Your objective ->
Tally every line of the entries that contains the string "accomplish", then reply with only that number.

Given data START

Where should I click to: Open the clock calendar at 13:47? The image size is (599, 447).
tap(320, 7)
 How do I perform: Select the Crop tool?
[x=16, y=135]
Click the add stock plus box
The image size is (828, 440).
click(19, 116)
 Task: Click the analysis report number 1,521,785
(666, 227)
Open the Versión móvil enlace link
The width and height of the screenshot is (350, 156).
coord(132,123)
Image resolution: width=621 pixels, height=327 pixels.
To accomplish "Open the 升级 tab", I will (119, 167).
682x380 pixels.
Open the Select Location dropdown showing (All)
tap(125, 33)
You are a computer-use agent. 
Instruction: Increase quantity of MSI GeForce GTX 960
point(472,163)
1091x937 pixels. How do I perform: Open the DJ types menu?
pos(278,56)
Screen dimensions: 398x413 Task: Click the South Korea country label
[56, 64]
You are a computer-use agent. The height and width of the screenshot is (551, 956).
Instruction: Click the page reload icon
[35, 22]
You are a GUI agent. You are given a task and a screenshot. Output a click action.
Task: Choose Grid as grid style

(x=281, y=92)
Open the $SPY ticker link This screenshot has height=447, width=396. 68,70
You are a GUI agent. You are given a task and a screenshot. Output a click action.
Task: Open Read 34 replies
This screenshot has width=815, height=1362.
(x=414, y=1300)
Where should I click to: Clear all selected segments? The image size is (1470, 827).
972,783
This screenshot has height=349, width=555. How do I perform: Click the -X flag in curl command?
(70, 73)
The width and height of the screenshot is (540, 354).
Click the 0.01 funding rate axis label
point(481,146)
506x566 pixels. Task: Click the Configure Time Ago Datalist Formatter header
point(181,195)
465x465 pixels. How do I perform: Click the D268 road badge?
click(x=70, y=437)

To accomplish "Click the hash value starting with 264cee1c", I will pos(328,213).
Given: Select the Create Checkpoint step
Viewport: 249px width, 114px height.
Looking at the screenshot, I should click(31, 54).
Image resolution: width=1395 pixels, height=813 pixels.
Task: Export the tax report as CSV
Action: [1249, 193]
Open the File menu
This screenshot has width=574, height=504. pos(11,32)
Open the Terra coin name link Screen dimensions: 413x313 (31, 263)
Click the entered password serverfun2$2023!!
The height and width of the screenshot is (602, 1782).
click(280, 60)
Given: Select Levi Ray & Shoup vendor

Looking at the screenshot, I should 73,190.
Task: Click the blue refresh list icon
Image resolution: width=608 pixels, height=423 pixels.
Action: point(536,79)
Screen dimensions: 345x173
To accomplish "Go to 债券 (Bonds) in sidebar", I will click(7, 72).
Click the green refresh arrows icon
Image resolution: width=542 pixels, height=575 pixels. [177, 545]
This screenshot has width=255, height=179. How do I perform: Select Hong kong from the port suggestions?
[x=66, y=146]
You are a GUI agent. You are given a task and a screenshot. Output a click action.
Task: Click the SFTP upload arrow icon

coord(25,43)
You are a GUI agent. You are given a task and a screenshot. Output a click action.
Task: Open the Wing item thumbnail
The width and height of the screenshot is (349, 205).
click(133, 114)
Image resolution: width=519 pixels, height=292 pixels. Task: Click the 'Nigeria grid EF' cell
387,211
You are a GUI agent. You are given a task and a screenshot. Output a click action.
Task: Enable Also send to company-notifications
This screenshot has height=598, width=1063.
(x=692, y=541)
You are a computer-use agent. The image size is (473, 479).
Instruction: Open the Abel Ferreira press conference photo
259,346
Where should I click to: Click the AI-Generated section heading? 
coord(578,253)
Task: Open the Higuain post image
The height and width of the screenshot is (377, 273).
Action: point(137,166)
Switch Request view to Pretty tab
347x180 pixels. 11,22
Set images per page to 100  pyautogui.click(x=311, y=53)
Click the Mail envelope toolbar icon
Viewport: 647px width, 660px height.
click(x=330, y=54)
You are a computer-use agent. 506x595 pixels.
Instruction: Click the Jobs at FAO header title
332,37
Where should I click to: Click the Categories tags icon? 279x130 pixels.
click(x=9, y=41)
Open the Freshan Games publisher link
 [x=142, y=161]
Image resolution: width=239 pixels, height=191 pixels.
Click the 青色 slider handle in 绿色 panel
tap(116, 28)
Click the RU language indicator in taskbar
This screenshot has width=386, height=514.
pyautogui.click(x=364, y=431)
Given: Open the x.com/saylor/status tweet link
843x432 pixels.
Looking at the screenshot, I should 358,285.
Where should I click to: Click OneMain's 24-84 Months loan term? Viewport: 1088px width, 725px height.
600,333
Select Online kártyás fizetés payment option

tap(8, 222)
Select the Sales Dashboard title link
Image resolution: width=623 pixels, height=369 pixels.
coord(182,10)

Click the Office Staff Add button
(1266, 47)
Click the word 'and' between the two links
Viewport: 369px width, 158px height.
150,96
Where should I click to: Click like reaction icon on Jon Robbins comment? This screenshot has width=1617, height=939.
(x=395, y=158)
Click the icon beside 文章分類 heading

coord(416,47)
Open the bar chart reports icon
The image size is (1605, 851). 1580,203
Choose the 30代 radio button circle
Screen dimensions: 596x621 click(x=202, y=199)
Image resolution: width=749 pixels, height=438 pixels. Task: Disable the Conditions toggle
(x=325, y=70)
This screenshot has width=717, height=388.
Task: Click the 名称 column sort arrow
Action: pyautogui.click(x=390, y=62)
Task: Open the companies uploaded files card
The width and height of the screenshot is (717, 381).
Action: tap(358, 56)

Given data END

Task solution ->
3